伊賀市文化都市協会(ぶんと)は6月19日、子どもにクラシック音楽を身近に楽しんでもらうための取り組みとして第1弾のオリジナル絵本「知らない森のお月さま」を制作したと発表した。原作と絵は同市在住でイラストレーターの田槙奈緒さんが担当し、2曲入りのCDをセットにし、伊賀・名張両市の保育・幼稚園、など計54か所に無料配布する。【配布された絵本で読み聞かせをする保育士=伊賀市久米町】

 絵本はB5判、20ページ。物語には森に住む熊や猿、リス、ウサギが登場する。田槙さんは「やさしい気持ちは自分の周りにとてもたくさんあって、それに囲まれて生きている、そういうことを形にしてみたいなと思って書きました」とコメントした。

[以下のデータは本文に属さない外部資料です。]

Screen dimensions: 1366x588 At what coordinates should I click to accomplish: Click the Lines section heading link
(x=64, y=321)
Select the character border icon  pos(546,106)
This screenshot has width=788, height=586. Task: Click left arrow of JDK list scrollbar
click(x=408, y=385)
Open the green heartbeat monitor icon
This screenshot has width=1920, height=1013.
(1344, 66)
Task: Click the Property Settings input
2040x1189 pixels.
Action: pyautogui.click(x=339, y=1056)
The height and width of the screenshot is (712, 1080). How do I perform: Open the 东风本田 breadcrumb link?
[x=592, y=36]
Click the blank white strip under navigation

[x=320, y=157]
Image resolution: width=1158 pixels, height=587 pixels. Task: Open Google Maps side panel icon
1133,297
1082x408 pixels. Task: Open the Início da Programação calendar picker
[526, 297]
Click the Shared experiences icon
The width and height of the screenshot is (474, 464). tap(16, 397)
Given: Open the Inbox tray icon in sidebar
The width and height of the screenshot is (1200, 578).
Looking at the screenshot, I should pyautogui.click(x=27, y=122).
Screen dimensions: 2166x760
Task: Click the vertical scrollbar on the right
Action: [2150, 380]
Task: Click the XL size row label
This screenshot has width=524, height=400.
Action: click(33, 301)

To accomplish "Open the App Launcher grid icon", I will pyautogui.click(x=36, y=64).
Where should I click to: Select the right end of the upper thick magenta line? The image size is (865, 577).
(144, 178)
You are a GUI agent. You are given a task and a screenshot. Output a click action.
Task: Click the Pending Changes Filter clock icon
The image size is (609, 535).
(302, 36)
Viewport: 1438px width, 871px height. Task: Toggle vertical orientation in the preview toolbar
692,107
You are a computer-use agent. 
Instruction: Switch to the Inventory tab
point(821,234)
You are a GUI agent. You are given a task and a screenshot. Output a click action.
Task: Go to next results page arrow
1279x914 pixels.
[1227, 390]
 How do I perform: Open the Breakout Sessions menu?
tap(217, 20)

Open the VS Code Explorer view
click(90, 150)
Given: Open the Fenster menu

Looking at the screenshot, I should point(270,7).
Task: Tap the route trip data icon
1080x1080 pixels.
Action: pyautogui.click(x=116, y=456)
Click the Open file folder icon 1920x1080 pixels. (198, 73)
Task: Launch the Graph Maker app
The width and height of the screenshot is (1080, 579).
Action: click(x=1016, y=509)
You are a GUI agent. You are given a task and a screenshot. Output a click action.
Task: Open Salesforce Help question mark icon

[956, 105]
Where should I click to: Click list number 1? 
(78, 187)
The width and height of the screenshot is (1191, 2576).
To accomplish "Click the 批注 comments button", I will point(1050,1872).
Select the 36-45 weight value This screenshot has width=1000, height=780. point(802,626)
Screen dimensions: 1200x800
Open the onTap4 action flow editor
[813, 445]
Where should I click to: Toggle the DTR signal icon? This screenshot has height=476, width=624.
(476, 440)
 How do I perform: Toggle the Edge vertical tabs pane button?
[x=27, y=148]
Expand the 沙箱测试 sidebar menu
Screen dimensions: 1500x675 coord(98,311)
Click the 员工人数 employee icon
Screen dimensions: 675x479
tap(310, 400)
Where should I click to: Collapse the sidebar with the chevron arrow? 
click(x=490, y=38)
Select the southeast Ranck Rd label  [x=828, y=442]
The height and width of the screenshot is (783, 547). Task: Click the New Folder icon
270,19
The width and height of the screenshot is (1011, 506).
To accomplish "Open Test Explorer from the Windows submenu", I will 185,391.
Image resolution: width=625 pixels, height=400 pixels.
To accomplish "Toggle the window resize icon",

 CDは計4分で、シューマンの組曲「こどもの情景」から「トロイメライ」「見知らぬ国」が収められている。田槙さんが話の筋を決めてから選曲した。

 この日は配布先のしろなみ保育所(中川知子所長)=伊賀市久米町=で読み聞かせがあり、5歳児16人がクラシック音楽とともに楽しんだ。県内の図書館や産婦人・小児科の医院などにも配布予定で、今後は絵本にちなんだコンサートも計画しているという。